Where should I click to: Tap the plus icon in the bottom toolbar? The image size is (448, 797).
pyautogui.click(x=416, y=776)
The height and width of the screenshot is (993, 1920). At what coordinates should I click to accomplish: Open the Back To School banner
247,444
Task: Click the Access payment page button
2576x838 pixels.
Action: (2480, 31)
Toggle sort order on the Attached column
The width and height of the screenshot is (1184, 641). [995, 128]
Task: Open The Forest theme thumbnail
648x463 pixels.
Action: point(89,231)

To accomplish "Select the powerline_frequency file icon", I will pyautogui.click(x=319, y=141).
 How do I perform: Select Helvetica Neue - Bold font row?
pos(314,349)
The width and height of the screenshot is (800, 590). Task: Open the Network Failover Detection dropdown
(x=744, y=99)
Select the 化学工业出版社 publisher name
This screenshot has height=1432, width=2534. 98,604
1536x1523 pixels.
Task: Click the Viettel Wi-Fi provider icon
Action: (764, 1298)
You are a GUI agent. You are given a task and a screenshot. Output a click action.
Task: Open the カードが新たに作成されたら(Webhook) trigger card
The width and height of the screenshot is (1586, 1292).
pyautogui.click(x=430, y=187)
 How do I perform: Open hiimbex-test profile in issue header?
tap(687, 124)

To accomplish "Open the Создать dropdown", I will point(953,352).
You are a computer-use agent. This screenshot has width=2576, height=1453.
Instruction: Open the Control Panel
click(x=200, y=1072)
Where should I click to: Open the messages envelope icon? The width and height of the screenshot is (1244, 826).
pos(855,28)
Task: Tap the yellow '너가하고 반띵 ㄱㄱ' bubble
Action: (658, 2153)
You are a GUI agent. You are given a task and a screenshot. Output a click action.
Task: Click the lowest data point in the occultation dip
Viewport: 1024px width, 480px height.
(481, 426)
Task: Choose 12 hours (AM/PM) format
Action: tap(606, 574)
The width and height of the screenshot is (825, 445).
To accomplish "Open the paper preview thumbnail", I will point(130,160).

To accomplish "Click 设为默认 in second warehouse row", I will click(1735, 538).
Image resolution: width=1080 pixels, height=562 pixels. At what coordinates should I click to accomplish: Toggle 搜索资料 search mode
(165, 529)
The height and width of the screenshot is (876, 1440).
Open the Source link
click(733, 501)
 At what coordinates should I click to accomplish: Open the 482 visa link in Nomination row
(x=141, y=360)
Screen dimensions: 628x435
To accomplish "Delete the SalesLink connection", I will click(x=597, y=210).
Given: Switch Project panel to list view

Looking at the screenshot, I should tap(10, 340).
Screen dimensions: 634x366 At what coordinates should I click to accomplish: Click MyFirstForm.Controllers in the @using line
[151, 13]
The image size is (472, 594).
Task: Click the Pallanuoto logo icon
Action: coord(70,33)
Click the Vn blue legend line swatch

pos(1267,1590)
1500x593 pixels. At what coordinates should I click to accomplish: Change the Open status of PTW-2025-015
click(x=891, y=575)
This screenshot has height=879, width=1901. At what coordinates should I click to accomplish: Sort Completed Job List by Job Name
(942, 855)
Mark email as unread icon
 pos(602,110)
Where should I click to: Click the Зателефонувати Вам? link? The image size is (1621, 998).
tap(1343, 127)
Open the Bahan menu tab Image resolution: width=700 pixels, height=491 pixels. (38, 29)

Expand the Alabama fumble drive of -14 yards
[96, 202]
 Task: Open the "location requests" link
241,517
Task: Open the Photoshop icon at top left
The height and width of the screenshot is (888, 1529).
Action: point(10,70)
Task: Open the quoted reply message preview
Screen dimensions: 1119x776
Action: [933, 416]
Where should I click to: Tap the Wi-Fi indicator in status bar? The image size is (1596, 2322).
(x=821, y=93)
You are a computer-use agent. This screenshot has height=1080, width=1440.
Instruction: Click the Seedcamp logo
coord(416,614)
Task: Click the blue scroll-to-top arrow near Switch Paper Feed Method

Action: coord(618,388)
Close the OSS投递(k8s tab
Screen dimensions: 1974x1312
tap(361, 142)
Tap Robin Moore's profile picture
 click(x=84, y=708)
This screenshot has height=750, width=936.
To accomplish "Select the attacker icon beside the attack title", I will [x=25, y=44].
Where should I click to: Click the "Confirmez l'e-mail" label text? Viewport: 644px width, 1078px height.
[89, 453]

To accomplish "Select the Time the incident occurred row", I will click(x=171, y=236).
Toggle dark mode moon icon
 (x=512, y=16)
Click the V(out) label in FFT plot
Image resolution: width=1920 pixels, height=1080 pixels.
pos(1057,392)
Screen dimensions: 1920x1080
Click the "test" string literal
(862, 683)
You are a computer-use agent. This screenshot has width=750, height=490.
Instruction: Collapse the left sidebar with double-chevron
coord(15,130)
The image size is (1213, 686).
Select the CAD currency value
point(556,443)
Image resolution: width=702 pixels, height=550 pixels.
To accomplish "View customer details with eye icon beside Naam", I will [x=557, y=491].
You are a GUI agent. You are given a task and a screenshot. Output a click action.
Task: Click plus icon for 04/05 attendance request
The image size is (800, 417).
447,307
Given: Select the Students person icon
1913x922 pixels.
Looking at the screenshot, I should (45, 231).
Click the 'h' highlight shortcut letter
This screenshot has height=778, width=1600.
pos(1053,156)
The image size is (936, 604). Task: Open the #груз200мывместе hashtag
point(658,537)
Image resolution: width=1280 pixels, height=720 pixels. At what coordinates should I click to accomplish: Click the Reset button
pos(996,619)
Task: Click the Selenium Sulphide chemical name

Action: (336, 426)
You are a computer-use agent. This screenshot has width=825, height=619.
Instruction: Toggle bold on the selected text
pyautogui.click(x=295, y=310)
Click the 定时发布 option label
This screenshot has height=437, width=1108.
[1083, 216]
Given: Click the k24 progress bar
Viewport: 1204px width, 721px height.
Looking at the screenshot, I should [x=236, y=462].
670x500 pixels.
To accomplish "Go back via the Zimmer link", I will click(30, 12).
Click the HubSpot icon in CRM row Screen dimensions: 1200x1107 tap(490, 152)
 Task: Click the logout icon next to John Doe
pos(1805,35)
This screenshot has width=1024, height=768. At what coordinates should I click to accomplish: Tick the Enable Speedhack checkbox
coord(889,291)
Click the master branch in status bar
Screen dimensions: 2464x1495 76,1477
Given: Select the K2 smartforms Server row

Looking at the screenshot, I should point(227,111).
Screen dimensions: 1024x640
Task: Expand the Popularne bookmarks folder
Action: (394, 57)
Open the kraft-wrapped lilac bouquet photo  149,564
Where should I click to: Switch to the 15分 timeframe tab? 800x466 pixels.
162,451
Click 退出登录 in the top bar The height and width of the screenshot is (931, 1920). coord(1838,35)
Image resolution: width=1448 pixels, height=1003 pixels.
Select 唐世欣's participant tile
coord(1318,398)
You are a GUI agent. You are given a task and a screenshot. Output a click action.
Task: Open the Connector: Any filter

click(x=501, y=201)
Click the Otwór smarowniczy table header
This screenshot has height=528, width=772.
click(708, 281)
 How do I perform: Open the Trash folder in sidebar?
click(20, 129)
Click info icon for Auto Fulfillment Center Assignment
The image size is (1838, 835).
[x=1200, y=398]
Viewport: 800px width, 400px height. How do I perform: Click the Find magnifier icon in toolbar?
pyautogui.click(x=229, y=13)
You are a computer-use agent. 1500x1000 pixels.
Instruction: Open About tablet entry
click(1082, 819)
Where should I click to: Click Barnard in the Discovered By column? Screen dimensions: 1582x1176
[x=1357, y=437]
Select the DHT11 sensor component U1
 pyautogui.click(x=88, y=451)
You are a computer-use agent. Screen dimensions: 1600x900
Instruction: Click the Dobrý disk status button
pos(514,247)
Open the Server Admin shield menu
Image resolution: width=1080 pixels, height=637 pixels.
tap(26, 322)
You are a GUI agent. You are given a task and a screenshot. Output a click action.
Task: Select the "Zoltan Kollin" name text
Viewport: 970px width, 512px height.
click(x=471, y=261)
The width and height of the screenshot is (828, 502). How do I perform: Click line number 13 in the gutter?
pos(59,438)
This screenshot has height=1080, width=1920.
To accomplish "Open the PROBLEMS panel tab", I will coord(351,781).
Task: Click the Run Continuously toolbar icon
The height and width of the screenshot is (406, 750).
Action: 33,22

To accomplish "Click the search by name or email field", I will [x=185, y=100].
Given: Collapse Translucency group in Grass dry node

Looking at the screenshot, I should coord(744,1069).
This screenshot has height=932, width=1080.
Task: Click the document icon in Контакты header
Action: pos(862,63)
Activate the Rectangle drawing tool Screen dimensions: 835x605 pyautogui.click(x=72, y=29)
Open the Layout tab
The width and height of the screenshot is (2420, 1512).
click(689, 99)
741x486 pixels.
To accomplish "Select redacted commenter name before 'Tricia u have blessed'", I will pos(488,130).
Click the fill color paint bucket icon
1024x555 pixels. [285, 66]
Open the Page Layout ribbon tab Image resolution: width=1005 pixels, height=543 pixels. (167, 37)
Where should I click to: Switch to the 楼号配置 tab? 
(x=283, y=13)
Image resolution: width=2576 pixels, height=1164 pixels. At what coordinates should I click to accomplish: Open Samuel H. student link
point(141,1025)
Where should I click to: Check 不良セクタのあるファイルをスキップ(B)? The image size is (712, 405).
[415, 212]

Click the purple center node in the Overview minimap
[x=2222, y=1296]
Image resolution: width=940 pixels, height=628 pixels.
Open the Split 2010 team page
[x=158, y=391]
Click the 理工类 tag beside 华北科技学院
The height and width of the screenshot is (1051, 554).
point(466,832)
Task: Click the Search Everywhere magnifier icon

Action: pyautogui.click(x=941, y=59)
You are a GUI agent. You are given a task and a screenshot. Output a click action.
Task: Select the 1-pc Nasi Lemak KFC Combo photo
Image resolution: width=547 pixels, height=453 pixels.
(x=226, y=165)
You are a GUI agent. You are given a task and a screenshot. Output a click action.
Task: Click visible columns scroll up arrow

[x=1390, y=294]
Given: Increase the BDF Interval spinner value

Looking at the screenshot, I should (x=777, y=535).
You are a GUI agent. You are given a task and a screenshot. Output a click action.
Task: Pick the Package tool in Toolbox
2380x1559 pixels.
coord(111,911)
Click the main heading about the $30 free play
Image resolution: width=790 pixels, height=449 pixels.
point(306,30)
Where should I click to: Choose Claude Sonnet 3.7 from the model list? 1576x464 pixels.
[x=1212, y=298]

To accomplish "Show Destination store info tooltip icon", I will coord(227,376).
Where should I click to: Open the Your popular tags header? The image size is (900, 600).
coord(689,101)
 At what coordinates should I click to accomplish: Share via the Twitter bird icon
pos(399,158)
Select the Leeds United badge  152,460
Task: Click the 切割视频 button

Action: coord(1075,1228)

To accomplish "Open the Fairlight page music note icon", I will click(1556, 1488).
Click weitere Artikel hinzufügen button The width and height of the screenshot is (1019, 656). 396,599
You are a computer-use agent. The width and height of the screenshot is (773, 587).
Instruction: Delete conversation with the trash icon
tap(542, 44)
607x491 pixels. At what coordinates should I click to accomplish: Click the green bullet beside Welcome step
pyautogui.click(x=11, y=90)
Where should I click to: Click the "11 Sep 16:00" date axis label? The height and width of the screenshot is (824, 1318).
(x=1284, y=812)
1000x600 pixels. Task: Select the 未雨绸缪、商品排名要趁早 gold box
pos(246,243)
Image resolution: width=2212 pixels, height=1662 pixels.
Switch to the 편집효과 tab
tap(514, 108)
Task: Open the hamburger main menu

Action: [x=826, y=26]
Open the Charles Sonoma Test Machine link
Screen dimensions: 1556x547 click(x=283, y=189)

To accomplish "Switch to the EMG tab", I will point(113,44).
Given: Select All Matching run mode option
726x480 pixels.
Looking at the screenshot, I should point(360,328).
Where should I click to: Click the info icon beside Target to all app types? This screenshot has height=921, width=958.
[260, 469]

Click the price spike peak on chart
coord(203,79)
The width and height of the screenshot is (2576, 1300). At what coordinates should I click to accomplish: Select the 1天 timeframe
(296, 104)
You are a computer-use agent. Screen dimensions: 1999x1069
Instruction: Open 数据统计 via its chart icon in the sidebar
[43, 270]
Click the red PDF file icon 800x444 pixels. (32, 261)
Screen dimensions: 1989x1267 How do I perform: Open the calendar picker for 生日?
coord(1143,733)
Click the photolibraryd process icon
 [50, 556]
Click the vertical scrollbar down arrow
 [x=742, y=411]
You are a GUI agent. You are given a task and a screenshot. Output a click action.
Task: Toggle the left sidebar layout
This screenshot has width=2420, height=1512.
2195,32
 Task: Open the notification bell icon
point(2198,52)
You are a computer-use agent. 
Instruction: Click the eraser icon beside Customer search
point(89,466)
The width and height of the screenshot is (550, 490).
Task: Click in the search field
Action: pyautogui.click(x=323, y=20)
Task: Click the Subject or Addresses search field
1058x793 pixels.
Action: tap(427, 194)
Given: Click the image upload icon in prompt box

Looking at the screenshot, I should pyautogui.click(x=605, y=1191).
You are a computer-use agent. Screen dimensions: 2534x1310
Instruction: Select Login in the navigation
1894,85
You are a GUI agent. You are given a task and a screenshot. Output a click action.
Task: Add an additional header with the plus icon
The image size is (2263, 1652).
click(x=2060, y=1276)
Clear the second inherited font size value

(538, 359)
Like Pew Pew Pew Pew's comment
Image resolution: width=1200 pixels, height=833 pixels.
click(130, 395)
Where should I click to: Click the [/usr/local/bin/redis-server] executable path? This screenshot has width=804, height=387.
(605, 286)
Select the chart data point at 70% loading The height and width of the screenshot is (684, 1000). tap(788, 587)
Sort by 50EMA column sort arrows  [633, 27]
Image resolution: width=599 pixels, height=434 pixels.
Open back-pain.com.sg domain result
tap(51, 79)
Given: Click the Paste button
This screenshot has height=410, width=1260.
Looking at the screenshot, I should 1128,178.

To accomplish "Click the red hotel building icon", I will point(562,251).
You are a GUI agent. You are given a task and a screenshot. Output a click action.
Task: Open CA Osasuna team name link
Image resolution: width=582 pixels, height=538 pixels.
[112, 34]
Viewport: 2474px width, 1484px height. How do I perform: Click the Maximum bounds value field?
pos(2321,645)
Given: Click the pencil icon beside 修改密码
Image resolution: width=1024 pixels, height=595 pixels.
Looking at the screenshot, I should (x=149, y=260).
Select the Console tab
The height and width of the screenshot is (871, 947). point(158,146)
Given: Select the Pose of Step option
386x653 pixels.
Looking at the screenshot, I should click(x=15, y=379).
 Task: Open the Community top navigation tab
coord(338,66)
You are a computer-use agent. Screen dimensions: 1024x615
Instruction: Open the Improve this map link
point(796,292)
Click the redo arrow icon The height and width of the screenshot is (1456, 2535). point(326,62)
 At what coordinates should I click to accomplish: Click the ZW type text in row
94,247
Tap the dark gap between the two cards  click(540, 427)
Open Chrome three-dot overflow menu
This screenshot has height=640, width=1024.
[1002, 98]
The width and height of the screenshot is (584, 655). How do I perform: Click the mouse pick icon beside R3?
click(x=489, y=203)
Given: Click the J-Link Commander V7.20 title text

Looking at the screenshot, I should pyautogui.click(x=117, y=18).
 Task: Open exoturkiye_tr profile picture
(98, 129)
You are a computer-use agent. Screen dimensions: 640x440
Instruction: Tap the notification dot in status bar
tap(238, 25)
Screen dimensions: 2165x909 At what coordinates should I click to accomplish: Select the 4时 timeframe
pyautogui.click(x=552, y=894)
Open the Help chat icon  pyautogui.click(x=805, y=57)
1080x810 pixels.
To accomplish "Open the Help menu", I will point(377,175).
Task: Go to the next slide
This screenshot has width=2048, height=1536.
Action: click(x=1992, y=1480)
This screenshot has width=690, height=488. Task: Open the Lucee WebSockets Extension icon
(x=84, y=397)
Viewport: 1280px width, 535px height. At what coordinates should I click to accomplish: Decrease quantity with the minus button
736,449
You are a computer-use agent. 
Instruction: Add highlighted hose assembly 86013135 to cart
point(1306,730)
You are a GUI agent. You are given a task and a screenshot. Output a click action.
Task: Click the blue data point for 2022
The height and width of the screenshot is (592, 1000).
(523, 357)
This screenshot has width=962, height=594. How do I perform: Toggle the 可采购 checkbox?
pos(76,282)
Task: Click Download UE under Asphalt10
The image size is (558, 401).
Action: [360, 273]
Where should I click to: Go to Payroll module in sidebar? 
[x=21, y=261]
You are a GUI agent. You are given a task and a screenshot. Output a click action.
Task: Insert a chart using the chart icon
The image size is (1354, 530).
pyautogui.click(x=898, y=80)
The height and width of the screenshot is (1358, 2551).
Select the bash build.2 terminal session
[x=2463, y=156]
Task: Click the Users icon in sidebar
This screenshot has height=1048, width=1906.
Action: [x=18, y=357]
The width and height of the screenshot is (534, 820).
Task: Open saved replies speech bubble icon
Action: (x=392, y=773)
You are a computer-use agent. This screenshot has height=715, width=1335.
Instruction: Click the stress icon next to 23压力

What you need to do: Copy the material word for word, starting at the line containing "Image resolution: width=1080 pixels, height=562" and ending at the line containing "Looking at the screenshot, I should tap(10, 340).", both lines included.

Solution for this problem:
Image resolution: width=1080 pixels, height=562 pixels. At what coordinates should I click to accomplish: Toggle 搜索资料 search mode
(165, 529)
The height and width of the screenshot is (876, 1440).
Open the Source link
click(733, 501)
 At what coordinates should I click to accomplish: Open the 482 visa link in Nomination row
(x=141, y=360)
Screen dimensions: 628x435
To accomplish "Delete the SalesLink connection", I will click(x=597, y=210).
Given: Switch Project panel to list view

Looking at the screenshot, I should tap(10, 340).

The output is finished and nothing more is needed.